Paramount was out of the mix early. The surprise executive shake-up late last week that saw Gianopulos — also a booster of the theatrical experience — exit the venerable studio to be replaced by eye-on-the-streaming-prize Brian Robbins, nixed it as a contender.

Apple was ready to commit to a theatrical window but nowhere near what the filmmaker wanted.

Sony wanted it desperately and could point to the immense success, both commercial and critical, it enjoyed by backing Quentin Tarantino’s ode to cinema, Once Upon a Time in Hollywood. The studio was a contender to the end.

Then there was Universal, whose chief Langley spent years cultivating a friendly relationship with Nolan and who had already taken in several other Warners’ brands and talent, such as Lego and Dan Lin’s Rideback label. The studio could boast a robust theatrical output, even in the pandemic, and some innovative release strategies. Its infrastructure, both in distribution and marketing, is strong at this time, and, just as importantly — as opposed to some other companies such as MGM about to be gobbled up by Amazon — it is also stable.

“Universal just said, ‘Yes,’” said one insider.

Universal, Sony and Apple had no comment.

There are still things that need to be ironed out and many questions remain.
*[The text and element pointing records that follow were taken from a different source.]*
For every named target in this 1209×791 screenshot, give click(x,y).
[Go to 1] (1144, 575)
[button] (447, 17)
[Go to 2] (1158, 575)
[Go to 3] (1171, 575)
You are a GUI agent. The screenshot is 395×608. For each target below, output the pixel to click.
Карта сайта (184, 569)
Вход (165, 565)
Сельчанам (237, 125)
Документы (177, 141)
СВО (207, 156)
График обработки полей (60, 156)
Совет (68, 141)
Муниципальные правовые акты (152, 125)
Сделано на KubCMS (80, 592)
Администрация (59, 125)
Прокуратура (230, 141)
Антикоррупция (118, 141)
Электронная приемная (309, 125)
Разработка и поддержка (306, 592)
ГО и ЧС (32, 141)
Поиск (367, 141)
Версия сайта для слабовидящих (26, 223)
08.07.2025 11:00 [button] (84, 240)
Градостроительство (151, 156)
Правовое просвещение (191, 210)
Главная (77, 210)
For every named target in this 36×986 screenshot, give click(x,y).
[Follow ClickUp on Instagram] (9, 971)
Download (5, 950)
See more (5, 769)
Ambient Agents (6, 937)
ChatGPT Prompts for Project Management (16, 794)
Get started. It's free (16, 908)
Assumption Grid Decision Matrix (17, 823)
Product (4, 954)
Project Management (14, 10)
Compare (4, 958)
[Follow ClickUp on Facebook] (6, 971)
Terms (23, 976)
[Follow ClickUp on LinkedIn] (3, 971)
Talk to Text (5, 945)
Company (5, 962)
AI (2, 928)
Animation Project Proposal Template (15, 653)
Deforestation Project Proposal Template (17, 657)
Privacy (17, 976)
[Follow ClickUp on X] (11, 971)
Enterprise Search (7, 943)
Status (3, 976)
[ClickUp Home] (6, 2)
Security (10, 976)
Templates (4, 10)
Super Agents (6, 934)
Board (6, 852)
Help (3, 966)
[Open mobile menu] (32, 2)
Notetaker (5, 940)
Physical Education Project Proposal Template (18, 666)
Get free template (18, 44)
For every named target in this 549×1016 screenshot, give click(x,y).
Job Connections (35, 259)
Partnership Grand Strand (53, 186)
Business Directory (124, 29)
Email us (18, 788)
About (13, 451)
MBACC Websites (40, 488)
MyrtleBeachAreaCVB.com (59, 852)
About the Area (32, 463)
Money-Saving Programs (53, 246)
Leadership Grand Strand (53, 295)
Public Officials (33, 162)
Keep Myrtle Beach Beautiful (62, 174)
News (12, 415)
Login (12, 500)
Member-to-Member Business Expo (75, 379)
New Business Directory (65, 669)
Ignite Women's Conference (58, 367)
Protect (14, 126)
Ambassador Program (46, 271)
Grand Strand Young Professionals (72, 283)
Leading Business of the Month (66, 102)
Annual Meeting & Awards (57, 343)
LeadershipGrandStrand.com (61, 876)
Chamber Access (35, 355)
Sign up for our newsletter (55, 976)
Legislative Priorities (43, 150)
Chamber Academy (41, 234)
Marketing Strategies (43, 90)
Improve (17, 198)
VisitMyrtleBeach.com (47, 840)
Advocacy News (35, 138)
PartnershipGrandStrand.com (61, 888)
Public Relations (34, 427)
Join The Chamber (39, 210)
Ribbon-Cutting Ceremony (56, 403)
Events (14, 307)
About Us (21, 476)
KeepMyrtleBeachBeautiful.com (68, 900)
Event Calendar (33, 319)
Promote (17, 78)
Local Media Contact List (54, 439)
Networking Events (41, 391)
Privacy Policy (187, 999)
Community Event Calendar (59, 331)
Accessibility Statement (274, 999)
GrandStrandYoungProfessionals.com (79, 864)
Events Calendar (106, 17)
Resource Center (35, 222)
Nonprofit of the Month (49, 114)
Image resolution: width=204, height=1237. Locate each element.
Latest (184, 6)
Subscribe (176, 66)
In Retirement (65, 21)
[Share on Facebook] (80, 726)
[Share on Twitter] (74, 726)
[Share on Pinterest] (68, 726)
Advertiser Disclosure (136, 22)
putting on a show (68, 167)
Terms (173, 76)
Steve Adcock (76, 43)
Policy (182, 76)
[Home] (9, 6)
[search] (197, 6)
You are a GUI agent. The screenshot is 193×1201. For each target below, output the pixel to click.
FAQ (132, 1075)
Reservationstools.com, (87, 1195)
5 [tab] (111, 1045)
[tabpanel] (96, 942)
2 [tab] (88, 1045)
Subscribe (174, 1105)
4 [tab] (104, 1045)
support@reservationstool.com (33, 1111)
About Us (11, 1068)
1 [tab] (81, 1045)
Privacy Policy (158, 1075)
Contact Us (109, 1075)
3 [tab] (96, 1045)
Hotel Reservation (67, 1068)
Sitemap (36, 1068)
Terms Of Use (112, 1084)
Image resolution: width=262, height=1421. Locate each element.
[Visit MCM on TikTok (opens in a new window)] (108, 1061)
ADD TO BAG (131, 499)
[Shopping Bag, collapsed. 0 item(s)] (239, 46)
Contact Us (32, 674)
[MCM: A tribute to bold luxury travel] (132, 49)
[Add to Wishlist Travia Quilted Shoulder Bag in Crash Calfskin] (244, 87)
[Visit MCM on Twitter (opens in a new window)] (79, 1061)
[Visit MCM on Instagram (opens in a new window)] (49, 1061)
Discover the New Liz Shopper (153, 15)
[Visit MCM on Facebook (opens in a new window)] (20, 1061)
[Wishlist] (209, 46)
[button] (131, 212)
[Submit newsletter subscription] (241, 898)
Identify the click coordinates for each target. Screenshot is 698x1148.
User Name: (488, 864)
Will the studio really give Nolan a six-week blackout if, say, it wants to schedule a Despicable Me movie, the opposite definition of a historical drama, in the same month as an Oppenheimer picture? And what does the theatergoing landscape even look like for a movie that wouldn’t be released until 2023 or 2024? Could a new paradigm exist?

Hollywood studios are operating without a net right now, as they try to navigate a suppressed box office thanks to the pandemic, the dominance of established brands and libraries, and edicts of building streaming services. Talent is often secondary but still essential in drawing eyeballs, to whatever size screen. While some studios go all in on brands (Disney), and some find themselves at crossroads, Universal is betting on the broad play, stacking various DreamWorks Animation, Illumination and Fast & Furious titles with singular talents, such as M. Night Shyamalan, Jordan Peele and, now, Nolan.

Lesley Goldberg contributed to this report.